4 thoughts on “You don’t have to take it as gospel

  1. I find (my experience) that I understand better a particular part of the bible when I reference the new and old testaments on the subject. For example, after hearing the news a couple days ago about The United Nations naming The Temple Mount as only Muslim site, when we all know the Jewish origins, and the controversy it seemed to start, I wanted to know more on the meaning of this, then and now. The old testament gave the origins and meaning (especially for Jews) and through the new testament I understood the great significance of the temple as an allegory for Christians, and how it all ties together. I was in awe, because I never saw it that way before.

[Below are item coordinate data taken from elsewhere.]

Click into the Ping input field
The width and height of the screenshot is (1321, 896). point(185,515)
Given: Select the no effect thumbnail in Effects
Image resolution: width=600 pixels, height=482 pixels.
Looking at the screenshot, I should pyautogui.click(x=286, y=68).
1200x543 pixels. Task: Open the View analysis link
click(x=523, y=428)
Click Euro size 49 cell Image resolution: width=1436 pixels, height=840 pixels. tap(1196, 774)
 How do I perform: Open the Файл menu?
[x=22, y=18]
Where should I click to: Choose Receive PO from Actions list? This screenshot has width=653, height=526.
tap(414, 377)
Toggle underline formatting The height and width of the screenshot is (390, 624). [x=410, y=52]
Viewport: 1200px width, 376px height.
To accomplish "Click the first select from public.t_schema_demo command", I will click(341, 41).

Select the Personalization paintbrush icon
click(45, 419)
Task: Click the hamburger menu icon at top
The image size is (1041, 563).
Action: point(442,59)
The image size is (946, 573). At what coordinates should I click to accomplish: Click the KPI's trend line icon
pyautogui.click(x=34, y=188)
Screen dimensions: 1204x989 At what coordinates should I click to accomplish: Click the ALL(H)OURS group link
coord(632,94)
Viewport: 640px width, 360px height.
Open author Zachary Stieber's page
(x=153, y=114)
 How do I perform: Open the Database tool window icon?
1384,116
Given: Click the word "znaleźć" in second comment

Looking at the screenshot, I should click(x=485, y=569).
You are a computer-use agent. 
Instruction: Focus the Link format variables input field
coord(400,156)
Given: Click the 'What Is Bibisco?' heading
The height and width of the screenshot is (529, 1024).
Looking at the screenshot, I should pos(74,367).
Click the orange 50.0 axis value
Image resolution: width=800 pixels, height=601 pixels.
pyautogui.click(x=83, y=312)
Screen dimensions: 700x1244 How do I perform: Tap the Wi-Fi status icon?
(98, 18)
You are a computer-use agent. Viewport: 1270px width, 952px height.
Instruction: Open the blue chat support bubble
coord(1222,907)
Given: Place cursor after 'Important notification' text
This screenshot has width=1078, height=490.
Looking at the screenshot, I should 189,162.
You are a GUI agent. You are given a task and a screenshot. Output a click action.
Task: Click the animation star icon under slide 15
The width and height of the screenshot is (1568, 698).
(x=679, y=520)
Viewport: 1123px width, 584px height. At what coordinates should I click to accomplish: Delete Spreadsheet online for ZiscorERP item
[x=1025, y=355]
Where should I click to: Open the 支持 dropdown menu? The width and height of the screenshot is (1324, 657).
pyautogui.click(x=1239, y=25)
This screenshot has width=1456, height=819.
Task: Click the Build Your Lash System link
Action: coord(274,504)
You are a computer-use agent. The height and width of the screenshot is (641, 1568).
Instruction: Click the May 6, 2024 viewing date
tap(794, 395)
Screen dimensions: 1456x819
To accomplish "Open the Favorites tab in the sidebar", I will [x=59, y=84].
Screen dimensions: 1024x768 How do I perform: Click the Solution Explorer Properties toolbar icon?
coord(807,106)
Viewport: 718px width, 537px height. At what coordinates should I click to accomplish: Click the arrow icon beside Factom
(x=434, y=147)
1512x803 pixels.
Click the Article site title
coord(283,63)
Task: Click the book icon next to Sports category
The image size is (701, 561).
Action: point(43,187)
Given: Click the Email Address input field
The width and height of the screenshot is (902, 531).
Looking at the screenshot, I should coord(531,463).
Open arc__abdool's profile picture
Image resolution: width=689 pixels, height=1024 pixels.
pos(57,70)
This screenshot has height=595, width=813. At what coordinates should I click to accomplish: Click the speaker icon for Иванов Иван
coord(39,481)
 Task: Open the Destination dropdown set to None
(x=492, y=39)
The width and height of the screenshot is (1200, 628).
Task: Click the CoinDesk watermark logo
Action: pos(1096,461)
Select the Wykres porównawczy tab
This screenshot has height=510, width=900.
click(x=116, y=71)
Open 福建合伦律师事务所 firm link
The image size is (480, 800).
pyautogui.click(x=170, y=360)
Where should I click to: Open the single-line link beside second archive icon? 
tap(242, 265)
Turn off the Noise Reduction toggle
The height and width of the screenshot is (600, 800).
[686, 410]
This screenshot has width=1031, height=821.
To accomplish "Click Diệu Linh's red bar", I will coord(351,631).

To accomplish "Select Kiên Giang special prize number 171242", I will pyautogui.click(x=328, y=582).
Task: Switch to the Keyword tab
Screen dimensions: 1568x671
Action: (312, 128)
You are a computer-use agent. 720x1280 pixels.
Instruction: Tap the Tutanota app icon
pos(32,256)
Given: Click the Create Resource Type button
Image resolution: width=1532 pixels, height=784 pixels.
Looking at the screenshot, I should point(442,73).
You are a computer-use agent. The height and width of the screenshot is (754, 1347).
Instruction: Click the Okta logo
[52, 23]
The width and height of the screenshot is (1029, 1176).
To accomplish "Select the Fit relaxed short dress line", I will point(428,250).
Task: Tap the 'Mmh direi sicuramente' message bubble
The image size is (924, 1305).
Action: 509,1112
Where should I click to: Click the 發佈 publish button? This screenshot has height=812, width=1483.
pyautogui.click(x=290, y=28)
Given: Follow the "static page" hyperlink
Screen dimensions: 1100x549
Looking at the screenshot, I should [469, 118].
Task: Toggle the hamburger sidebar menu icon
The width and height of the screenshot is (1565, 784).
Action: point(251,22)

Without making this too long let me see if I can explain.
    *God tells Israel to build temple and purify it (blood) so He can inhabit it to be able to talk to people back then. There were many restrictions.
    * The temple becomes the holy site where God resides, His spirit.
    * In the new testament, the Temple takes a new meaning. God sends Jesus.
    *Jesus dies (blood sacrifice) so anyone who believes in Him can be closer to God (saved) and receives the Holy Spirit of God.
    *Therefore we become temples for the Holy Spirit, and as a result God can talk to us in that way.
    And of course there are so many levels of depth to this …

    Knowing this, I understood the great significance of the United Nations step, and why Jews and Christians do not agree.

    Food for thought. I hope it wasn’t too long. Hard to resume it in a few bullets. I will check out your new site.